Input START
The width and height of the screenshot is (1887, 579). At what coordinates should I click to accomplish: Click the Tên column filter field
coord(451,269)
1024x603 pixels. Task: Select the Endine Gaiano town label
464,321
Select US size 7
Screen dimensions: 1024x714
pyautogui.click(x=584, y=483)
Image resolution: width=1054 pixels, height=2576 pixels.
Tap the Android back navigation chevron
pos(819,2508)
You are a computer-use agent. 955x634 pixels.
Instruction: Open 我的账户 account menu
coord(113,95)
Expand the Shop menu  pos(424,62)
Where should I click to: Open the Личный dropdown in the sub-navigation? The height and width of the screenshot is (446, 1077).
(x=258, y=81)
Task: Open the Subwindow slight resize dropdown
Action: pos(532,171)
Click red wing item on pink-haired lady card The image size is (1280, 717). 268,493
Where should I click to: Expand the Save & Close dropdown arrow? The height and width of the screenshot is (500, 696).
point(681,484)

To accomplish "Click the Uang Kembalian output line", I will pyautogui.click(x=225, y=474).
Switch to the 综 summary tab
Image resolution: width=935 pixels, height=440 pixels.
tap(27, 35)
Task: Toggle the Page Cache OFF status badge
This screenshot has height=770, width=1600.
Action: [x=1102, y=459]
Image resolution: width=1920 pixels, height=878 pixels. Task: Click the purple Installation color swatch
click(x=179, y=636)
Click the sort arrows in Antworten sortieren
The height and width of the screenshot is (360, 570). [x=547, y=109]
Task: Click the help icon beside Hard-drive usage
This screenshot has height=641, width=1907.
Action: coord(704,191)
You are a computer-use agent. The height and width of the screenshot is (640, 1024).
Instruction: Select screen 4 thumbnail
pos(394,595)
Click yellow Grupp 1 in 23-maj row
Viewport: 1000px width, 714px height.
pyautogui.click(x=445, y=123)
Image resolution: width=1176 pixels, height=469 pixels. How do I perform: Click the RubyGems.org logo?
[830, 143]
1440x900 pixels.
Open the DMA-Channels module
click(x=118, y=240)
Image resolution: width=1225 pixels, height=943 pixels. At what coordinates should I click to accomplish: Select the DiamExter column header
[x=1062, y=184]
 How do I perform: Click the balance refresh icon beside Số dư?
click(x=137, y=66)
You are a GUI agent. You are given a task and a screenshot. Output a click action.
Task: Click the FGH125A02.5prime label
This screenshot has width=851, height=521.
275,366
Input END
*Exercise requirements:* Transcribe every line of the data, exactly as it stands.

*The answer:*
The width and height of the screenshot is (1887, 579). At what coordinates should I click to accomplish: Click the Tên column filter field
coord(451,269)
1024x603 pixels. Task: Select the Endine Gaiano town label
464,321
Select US size 7
Screen dimensions: 1024x714
pyautogui.click(x=584, y=483)
Image resolution: width=1054 pixels, height=2576 pixels.
Tap the Android back navigation chevron
pos(819,2508)
You are a computer-use agent. 955x634 pixels.
Instruction: Open 我的账户 account menu
coord(113,95)
Expand the Shop menu  pos(424,62)
Where should I click to: Open the Личный dropdown in the sub-navigation? The height and width of the screenshot is (446, 1077).
(x=258, y=81)
Task: Open the Subwindow slight resize dropdown
Action: pos(532,171)
Click red wing item on pink-haired lady card The image size is (1280, 717). 268,493
Where should I click to: Expand the Save & Close dropdown arrow? The height and width of the screenshot is (500, 696).
point(681,484)

To accomplish "Click the Uang Kembalian output line", I will pyautogui.click(x=225, y=474).
Switch to the 综 summary tab
Image resolution: width=935 pixels, height=440 pixels.
tap(27, 35)
Task: Toggle the Page Cache OFF status badge
This screenshot has height=770, width=1600.
Action: [x=1102, y=459]
Image resolution: width=1920 pixels, height=878 pixels. Task: Click the purple Installation color swatch
click(x=179, y=636)
Click the sort arrows in Antworten sortieren
The height and width of the screenshot is (360, 570). [x=547, y=109]
Task: Click the help icon beside Hard-drive usage
This screenshot has height=641, width=1907.
Action: coord(704,191)
You are a computer-use agent. The height and width of the screenshot is (640, 1024).
Instruction: Select screen 4 thumbnail
pos(394,595)
Click yellow Grupp 1 in 23-maj row
Viewport: 1000px width, 714px height.
pyautogui.click(x=445, y=123)
Image resolution: width=1176 pixels, height=469 pixels. How do I perform: Click the RubyGems.org logo?
[830, 143]
1440x900 pixels.
Open the DMA-Channels module
click(x=118, y=240)
Image resolution: width=1225 pixels, height=943 pixels. At what coordinates should I click to accomplish: Select the DiamExter column header
[x=1062, y=184]
 How do I perform: Click the balance refresh icon beside Số dư?
click(x=137, y=66)
You are a GUI agent. You are given a task and a screenshot. Output a click action.
Task: Click the FGH125A02.5prime label
This screenshot has width=851, height=521.
275,366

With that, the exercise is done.